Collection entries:
=-=-=

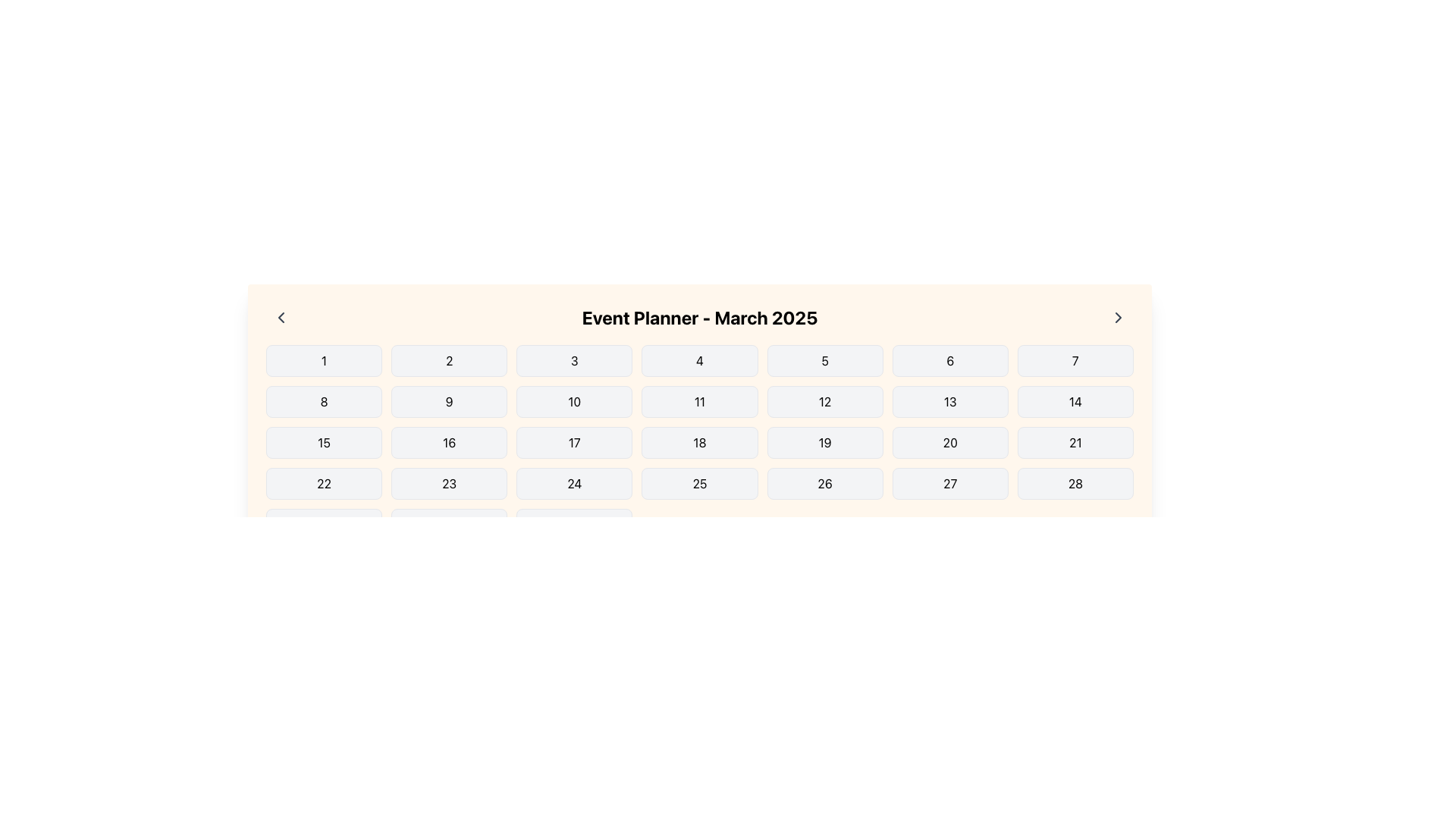 The height and width of the screenshot is (819, 1456). What do you see at coordinates (698, 442) in the screenshot?
I see `the non-interactive button displaying the number '18' in a grid-based calendar layout` at bounding box center [698, 442].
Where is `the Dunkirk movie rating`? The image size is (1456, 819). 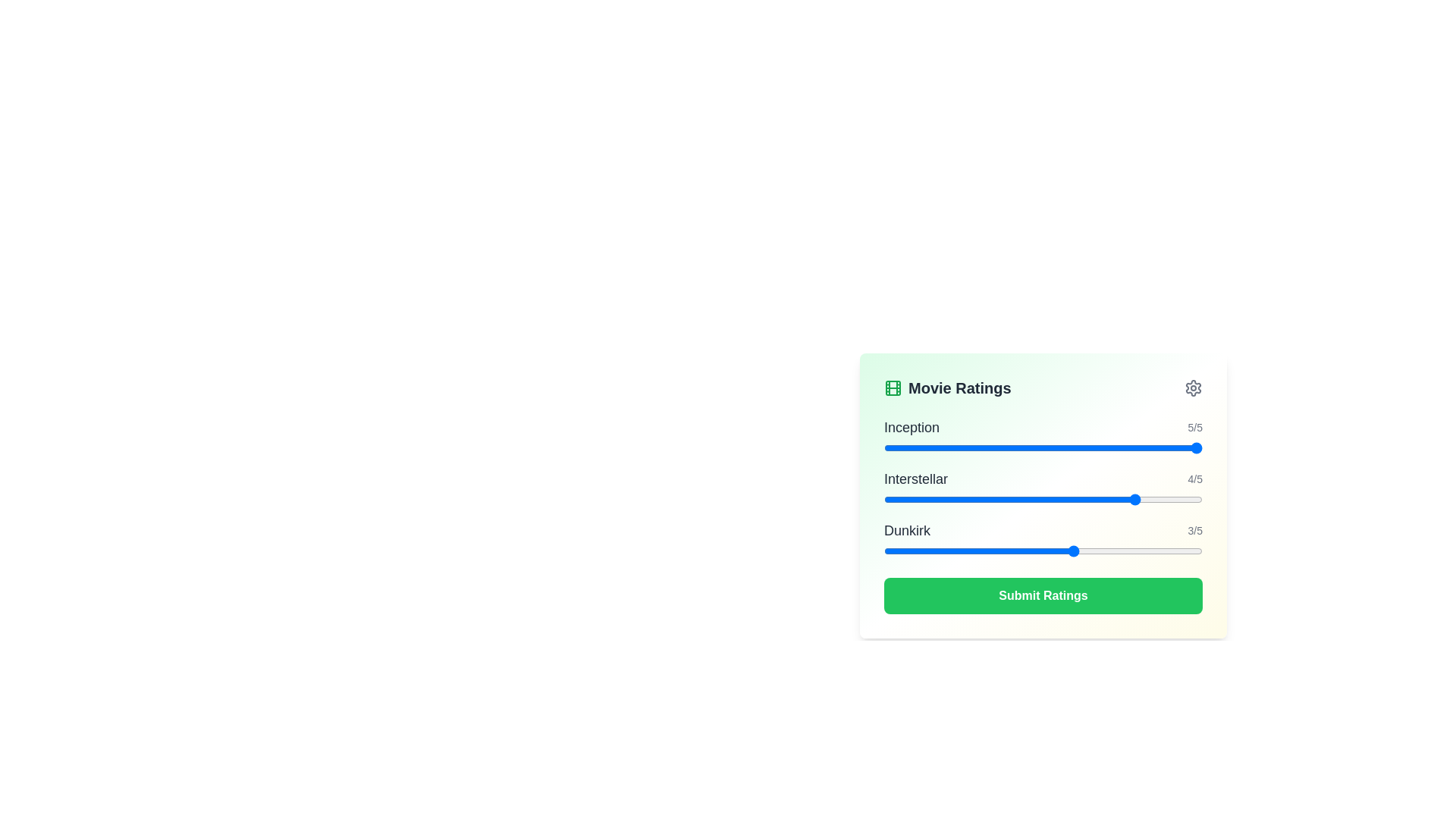 the Dunkirk movie rating is located at coordinates (946, 551).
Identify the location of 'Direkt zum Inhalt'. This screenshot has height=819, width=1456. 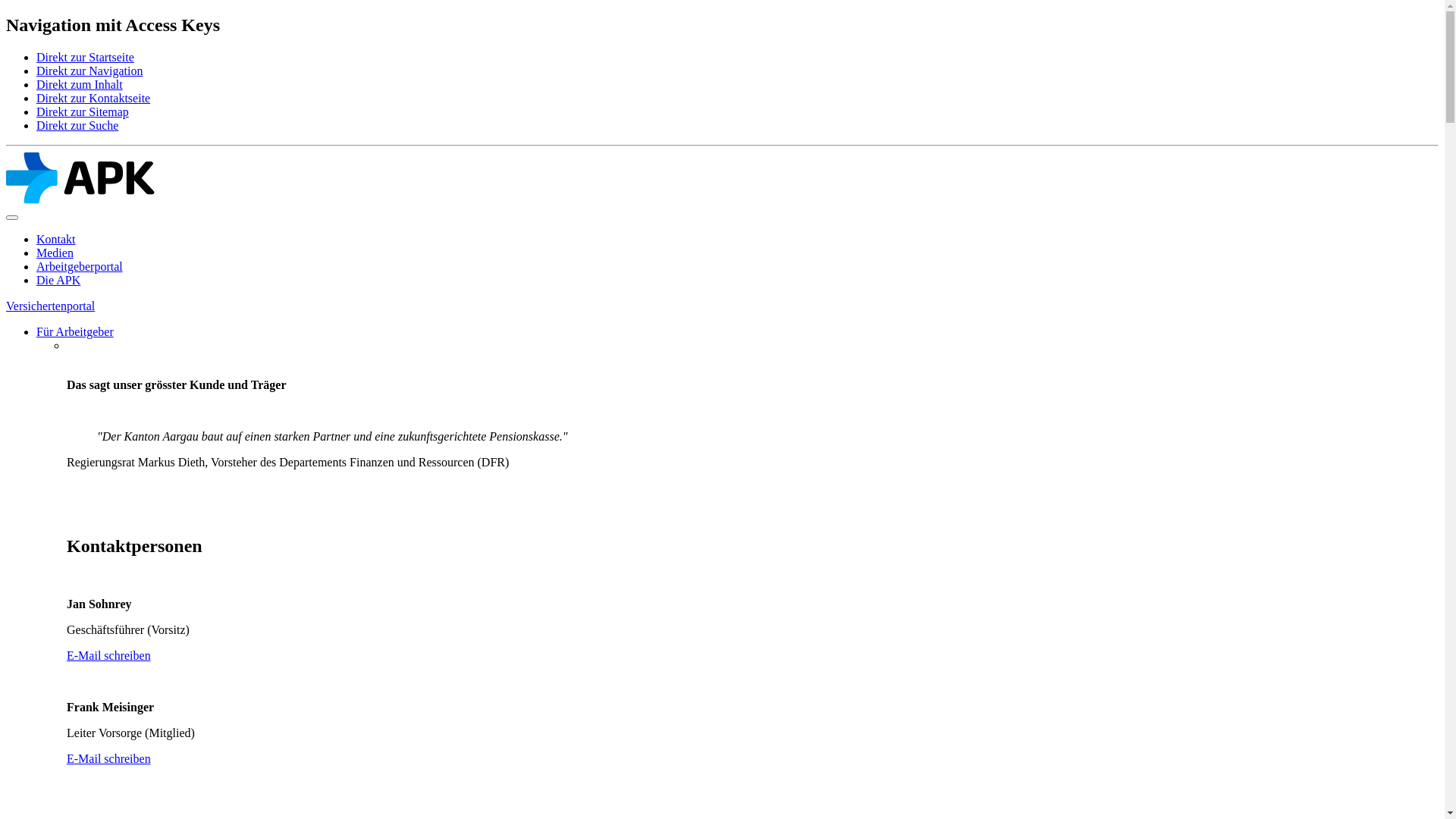
(36, 84).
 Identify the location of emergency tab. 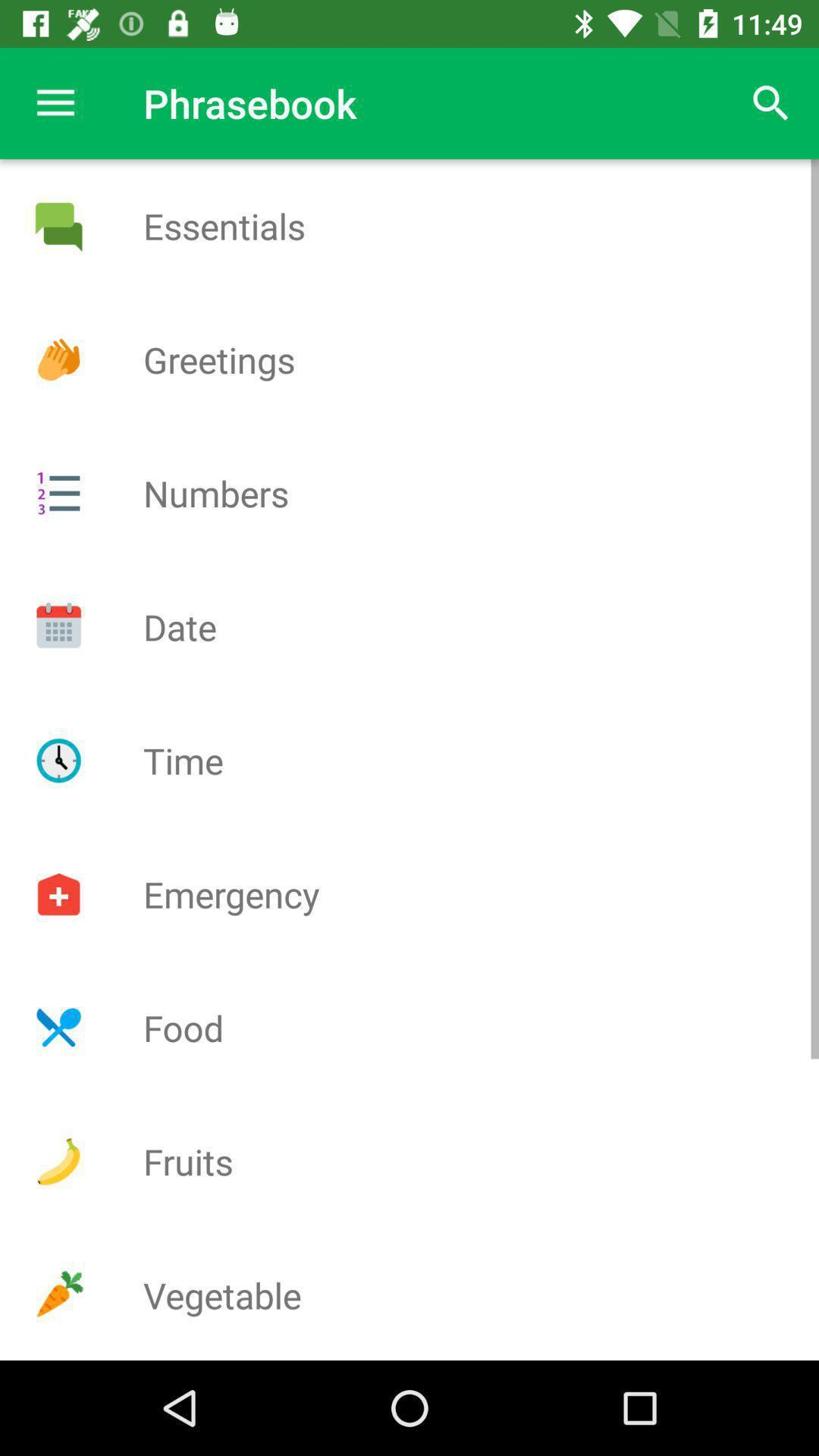
(58, 894).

=-=-=

* Task to complete:
Reproduce the items word for word, starting at the line that contains "Identify the location of 'Direkt" and continuing to the end of the items. Leave the pictures out.

* Completed task:
Identify the location of 'Direkt zum Inhalt'. This screenshot has height=819, width=1456. 
(36, 84).
 Identify the location of emergency tab. 
(58, 894).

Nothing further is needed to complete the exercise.